The pH in the 4 LFS in my area range from 6.7 to 7.8 pH. Try to add their fish to a 8.8 pH tank
My interests lean towards South American biotope, tetras and Discus seem to have difficulties in my (now) 8.6 pH tanks when they were doing ok when my tap was at 7.2 pH
I used to bring buckets of swords, cabomba, hygrophila, rotala, nymphea from my 7.0 pH low-tech, no-CO2 tanks to my LFS for nominal store credit (please see pics of my tanks). Now, I have difficulties keeping my plants alive

Given, I might be focusing on pH as the root of all evil for my situation  when multiple other factors might be at work, but getting my source water under "control" seems like a logical first step to me.

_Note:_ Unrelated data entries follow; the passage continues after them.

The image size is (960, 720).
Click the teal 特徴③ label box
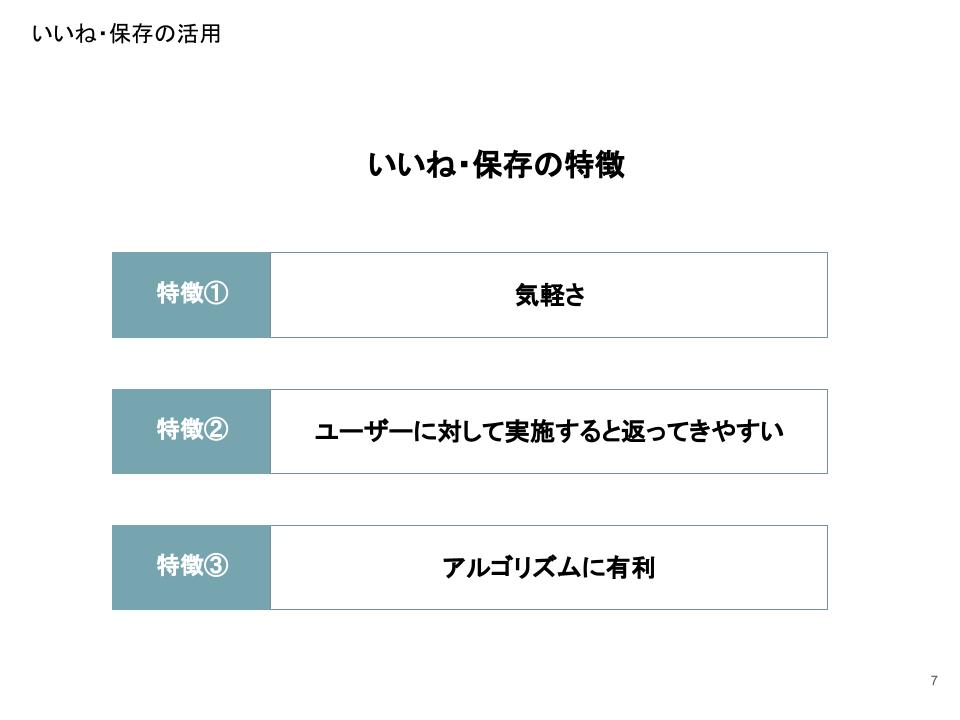(191, 567)
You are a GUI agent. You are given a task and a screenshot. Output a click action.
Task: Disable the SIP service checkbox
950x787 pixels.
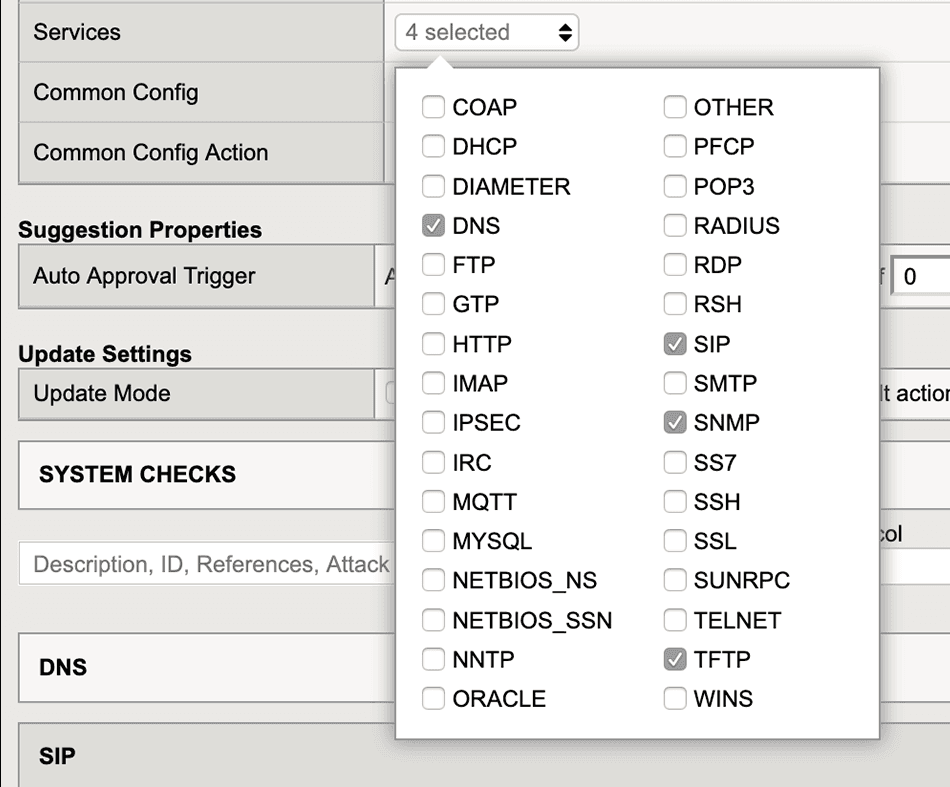tap(674, 344)
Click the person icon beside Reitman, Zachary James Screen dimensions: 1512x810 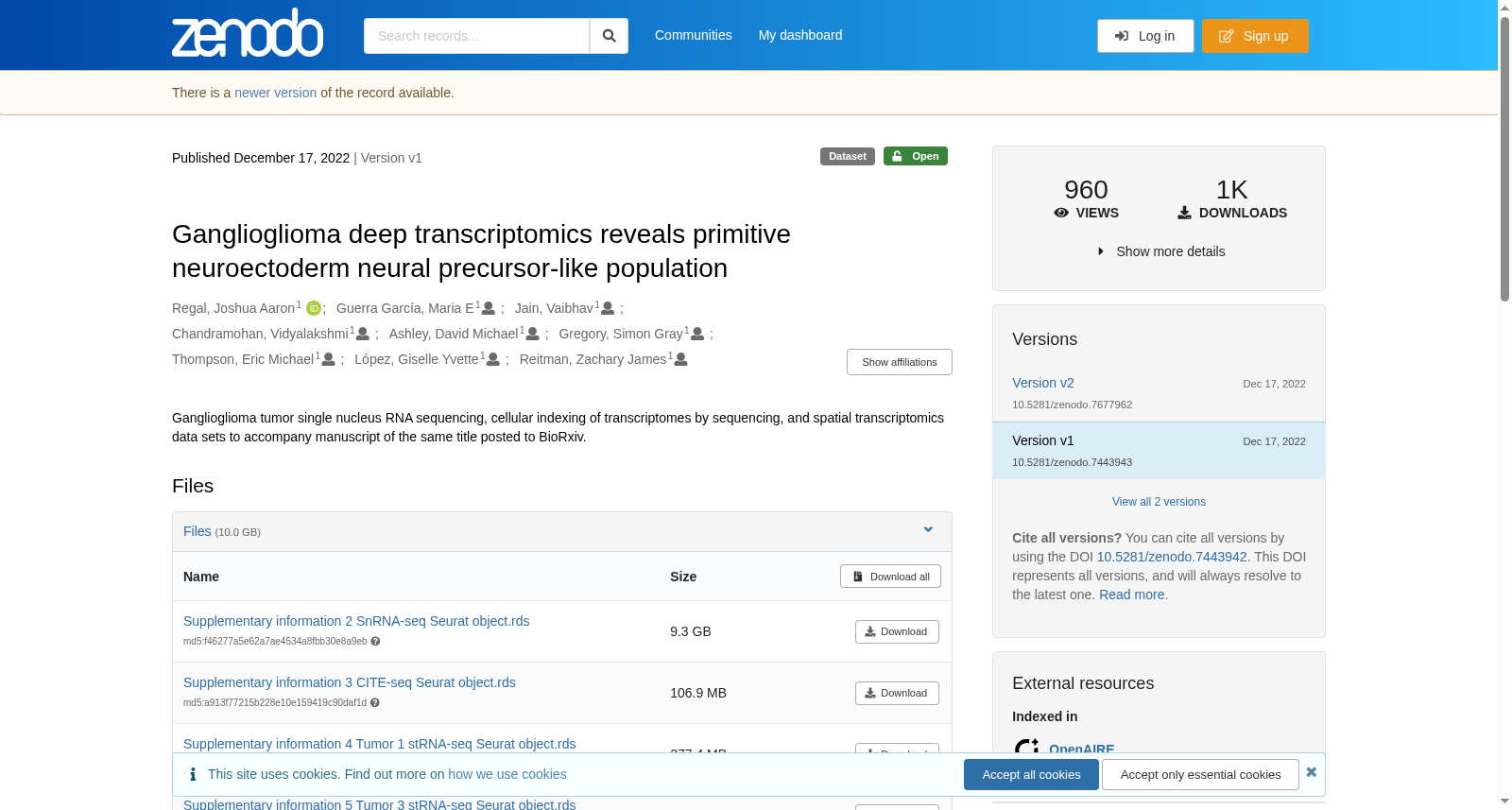click(x=680, y=359)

I do take contractive criticism semi-graciously, so, do feel free to debunk anything and all. After all, I joined the august members of APC to learn and to share.

Cheers


----------



## Ekrindul (Jul 3, 2010)

I have high pH water as well is why I asked, and I am keeping similar plants--several varieties of hygrophila and echinodorus, both of which do well. My nymphaea micrantha puts out 2 new leaves ever week minimum. My rotala grows fast; staurogyne grows steadily. High pH is common between us, but my plants are doing well, so I wouldn't focus on it at all.

From your profile, I see you have very high light, no pressurized CO2, and your initial post suggests you haven't begun EI, as yet. This appears to be the problem to me, with what info I have to go on. If you aren't going to do pressurized CO2, you do not need the degree of lighting you have. I personally would remove 2 bulbs from the 75 gallon tank. Two of the 65W bulbs should be sufficient--aim for 1 to 1.5 w/gal with CF or t5HO lighting if no CO2 enrichment. A little higher with t8s. With the amount of lighting you have, you are pushing your plants into a very accelerated state of photosynthesis, but you aren't providing them with the other nutrients they need to maintain it, ie, CO2 and ferts. Cut the lighting back, start dosing EI, add some GH booster to cover any possible Ca/Mg deficiency so it's not an issue you have to even consider, and watch and wait.


----------



## Ekrindul (Jul 3, 2010)

OVT said:


> Thank you all. I'm still puzzled why I cannot measure the GH. I'll take a water sample to my local LFS and see what they say.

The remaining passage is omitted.